The right of privacy is generally understood to encompass both (1) a right “to be free from unwanted intrusions,” also known as the right to seclusion, and (2) a right “to keep personal information confidential,” also known as the right to secrecy. CGL policies typically cover “injury … arising out of … [o]ral or written publication … of material that violates a person’s right of privacy.” California law is unclear as to whether this coverage applies to injury solely to the right to seclusion, such as where an insured’s unsolicited advertising message intrudes on the recipient but does not reveal private information. Inconsistent results from courts outside of California makes it even more difficult to predict how the California Supreme Court would rule on the issue. In American States Insurance Co. v. Capital Associates of Jackson County, Inc., the Seventh Circuit held that it was “clear” under Illinois law that TCPA claims were not “publication of material that violates a person’s right of privacy” triggering an insurer’s defense obligations. Two years later, the Supreme Court of Illinois held under Illinois law such a provision did indeed cover TCPA claims. (See Valley Forge Insurance Co. v. Swiderski Electronics, Inc.)

Yahoo involves five underlying putative class actions brought against Yahoo alleging it invaded putative class members’ privacy by sending them unsolicited text messages in violation of the TCPA. None of the class actions alleged that a putative class members’ confidential information was disclosed to a third party.

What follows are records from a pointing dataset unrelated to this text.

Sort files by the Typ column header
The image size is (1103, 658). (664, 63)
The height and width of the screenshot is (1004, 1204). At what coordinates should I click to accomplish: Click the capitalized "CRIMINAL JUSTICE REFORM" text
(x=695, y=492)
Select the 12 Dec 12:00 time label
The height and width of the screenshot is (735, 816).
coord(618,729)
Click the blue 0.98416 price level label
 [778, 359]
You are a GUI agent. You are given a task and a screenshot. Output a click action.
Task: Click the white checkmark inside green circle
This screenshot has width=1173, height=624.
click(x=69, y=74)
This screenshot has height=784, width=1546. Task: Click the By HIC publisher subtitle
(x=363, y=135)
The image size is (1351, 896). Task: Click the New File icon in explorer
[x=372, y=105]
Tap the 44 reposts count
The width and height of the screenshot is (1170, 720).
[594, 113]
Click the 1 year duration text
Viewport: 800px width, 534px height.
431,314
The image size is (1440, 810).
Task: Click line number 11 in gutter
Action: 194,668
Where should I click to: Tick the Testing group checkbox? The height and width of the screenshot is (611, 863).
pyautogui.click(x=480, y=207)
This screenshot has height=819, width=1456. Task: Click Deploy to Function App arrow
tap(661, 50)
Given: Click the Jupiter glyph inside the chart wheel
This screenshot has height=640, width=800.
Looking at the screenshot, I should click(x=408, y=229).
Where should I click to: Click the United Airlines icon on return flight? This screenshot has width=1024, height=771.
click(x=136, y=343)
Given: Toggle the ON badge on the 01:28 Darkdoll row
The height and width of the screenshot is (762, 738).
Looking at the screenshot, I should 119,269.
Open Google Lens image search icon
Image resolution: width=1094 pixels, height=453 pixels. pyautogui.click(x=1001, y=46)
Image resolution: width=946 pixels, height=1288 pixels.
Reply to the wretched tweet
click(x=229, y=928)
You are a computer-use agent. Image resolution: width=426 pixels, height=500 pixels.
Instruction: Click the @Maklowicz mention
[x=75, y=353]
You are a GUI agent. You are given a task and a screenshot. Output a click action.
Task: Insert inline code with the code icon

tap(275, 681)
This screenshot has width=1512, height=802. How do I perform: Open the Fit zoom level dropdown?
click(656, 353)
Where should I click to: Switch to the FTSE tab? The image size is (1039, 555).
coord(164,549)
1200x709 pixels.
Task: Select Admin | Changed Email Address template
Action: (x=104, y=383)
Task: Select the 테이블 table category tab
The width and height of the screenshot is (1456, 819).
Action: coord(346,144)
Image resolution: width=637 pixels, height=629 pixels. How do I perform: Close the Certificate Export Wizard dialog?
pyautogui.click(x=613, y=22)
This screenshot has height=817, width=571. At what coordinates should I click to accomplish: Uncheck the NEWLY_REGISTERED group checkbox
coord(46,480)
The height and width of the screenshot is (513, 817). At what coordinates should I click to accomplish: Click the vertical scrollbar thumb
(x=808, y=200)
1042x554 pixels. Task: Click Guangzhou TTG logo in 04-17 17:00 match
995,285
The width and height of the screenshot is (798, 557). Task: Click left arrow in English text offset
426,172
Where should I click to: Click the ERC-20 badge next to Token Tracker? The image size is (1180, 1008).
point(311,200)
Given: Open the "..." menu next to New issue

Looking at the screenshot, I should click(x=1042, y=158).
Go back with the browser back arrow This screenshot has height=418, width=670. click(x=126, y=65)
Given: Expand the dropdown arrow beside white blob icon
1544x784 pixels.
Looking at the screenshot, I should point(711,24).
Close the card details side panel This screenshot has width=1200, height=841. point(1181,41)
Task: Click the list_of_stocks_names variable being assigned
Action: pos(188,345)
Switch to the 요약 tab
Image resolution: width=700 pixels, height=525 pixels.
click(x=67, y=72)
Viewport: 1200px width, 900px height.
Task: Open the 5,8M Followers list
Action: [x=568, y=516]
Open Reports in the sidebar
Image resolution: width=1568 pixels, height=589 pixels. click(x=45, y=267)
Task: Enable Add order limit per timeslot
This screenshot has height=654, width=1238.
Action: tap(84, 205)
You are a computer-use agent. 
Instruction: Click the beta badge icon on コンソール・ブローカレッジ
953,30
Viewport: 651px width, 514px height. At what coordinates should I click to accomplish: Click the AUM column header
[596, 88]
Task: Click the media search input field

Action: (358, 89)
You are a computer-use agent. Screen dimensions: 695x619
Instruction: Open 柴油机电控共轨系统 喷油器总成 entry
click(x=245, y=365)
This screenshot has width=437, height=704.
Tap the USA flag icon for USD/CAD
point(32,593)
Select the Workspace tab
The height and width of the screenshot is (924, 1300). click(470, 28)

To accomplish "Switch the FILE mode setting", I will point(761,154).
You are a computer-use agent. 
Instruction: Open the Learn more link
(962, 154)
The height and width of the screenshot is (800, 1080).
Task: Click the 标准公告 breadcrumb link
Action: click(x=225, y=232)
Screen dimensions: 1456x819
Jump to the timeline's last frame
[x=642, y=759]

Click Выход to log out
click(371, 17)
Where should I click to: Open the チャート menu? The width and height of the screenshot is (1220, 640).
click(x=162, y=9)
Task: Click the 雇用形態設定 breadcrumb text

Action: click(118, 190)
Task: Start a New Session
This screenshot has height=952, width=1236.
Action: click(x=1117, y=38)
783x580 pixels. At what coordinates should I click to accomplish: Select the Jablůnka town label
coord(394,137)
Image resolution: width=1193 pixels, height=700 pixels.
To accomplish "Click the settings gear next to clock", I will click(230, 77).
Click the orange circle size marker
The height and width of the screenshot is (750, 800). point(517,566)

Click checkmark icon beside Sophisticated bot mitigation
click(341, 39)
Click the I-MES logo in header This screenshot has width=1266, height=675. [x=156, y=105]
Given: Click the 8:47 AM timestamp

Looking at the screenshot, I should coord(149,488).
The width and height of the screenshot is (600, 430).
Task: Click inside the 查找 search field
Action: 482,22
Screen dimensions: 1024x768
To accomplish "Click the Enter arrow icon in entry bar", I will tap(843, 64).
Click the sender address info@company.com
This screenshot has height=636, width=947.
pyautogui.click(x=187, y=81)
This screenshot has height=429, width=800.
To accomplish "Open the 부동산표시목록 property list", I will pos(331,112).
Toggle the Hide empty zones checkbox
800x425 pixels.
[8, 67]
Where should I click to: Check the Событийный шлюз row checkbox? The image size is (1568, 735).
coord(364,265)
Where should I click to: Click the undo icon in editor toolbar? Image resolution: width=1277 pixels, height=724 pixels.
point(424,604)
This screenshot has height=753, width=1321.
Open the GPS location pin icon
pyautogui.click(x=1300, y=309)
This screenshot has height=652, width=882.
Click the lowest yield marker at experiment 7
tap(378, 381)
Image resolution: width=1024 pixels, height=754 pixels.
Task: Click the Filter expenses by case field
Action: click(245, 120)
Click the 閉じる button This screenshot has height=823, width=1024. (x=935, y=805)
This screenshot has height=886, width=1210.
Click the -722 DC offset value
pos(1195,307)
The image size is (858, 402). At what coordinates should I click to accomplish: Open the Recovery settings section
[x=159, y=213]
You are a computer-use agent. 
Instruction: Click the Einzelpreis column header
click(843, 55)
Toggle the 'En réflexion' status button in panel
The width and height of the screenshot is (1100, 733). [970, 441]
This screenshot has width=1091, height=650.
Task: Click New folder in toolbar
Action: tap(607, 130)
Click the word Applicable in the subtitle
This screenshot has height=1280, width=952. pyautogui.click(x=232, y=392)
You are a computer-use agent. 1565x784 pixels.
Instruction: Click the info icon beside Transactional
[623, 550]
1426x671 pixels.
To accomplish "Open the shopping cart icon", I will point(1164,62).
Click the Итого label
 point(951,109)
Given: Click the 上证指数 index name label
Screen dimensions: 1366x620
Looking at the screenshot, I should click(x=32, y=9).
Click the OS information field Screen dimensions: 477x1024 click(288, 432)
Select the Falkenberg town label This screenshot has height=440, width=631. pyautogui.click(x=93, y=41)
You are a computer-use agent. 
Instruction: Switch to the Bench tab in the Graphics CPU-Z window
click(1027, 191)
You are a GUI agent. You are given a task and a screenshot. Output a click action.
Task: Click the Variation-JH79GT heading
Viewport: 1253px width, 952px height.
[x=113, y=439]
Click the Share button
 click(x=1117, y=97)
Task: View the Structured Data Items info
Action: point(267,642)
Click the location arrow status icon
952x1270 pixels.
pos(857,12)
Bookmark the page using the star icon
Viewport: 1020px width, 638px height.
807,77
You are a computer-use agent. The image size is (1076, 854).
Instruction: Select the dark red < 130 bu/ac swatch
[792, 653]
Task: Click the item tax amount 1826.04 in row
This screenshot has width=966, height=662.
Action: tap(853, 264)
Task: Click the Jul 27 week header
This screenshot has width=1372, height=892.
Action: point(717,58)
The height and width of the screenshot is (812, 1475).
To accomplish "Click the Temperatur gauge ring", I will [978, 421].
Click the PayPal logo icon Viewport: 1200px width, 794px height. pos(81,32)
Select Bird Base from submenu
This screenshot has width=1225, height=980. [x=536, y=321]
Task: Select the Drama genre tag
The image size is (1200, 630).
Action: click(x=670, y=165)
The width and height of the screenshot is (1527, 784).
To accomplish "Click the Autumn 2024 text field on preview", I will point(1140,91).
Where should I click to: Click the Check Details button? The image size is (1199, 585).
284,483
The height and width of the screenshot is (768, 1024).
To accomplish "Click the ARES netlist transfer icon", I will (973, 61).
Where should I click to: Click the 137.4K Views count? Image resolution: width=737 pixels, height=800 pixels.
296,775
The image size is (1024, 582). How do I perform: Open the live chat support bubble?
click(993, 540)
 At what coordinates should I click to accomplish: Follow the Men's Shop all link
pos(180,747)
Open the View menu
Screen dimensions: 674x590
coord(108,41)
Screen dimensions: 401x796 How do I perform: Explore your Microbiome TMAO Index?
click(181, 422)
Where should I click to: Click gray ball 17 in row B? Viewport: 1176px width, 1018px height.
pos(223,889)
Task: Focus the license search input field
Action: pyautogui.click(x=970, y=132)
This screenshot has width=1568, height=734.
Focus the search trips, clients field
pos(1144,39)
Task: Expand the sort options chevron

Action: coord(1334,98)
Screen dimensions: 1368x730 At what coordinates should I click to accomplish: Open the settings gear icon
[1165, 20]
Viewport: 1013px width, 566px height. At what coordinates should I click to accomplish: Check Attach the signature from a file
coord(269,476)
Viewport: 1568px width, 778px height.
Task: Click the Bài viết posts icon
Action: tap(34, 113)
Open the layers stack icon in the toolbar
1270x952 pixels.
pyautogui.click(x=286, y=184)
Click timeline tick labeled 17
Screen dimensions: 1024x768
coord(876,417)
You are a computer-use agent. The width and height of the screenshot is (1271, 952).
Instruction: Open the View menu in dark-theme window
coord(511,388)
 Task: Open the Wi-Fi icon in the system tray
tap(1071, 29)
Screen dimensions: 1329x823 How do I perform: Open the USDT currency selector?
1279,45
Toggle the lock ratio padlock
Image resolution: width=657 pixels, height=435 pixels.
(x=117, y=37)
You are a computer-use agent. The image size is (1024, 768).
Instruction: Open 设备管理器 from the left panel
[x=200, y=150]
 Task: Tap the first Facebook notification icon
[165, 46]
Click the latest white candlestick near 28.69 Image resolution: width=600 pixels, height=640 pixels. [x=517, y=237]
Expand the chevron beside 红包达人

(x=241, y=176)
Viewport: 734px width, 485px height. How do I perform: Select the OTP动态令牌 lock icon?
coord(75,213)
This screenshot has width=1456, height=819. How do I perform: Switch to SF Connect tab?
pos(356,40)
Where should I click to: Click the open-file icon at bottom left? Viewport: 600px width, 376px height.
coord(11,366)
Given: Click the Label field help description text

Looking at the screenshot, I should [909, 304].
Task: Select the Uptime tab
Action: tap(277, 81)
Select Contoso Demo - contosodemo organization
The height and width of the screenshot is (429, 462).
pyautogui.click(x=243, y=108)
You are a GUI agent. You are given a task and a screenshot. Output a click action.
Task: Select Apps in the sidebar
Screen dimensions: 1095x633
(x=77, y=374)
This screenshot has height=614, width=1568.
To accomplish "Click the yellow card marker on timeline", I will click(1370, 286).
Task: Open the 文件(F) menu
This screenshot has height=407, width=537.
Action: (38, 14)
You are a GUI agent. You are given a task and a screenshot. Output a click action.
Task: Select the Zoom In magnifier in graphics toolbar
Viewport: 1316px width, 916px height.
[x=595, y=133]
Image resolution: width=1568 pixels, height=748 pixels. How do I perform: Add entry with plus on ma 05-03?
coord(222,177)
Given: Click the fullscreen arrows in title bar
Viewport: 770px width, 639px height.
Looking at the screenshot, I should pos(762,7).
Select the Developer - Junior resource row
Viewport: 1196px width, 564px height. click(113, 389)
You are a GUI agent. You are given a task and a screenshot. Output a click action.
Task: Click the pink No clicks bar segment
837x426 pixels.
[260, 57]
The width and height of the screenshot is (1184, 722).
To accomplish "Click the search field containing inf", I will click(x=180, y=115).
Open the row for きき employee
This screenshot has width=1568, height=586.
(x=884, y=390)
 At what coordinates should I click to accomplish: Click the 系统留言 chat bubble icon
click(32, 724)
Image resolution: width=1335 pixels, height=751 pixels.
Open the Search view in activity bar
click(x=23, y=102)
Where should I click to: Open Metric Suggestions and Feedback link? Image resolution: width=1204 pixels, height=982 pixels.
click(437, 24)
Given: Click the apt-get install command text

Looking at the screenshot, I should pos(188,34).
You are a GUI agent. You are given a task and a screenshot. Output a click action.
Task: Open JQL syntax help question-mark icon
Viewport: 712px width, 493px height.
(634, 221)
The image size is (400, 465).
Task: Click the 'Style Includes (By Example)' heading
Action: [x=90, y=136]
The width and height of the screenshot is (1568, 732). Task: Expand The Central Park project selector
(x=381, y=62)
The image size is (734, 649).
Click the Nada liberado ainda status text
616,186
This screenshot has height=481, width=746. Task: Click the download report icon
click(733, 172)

When Yahoo’s insurer refused to defend the company in those cases, Yahoo filed a coverage action in the Northern District of California for breach of contract. The district court granted National Union’s motion to dismiss, concluding the coverage provided by National Union’s CGL policy for injuries arising out of the “publication … of material that violates a person’s right of privacy” did not apply to the TCPA class action complaints brought against Yahoo.

Unable to predict how the California Supreme Court would resolve the issue, a three-judge panel of the Ninth Circuit asked the California justices to decide whether a CGL policy that covers “[personal] injury … arising out of … [o]ral or written publication … of material that violates a person’s right of privacy” triggers an insurer’s duty to defend the insured against a TCPA claim alleging the insured sent “unsolicited text message advertisements that did not reveal any private information.”

The California Supreme Court’s decision—if it decides to render one—may have a sweeping effect on insurance coverage for insureds facing TCPA claims. As the Ninth Circuit justices noted:

We recognize that the California Supreme Court has a substantial caseload, and we submit this question because of its significance to the many class actions involving TCPA claims against insureds with these policies and the large amounts of potential liability at stake.

Any direction offered by the California Supreme Court would not only provide clarification to California litigants, it could also influence other courts across the country on this issue.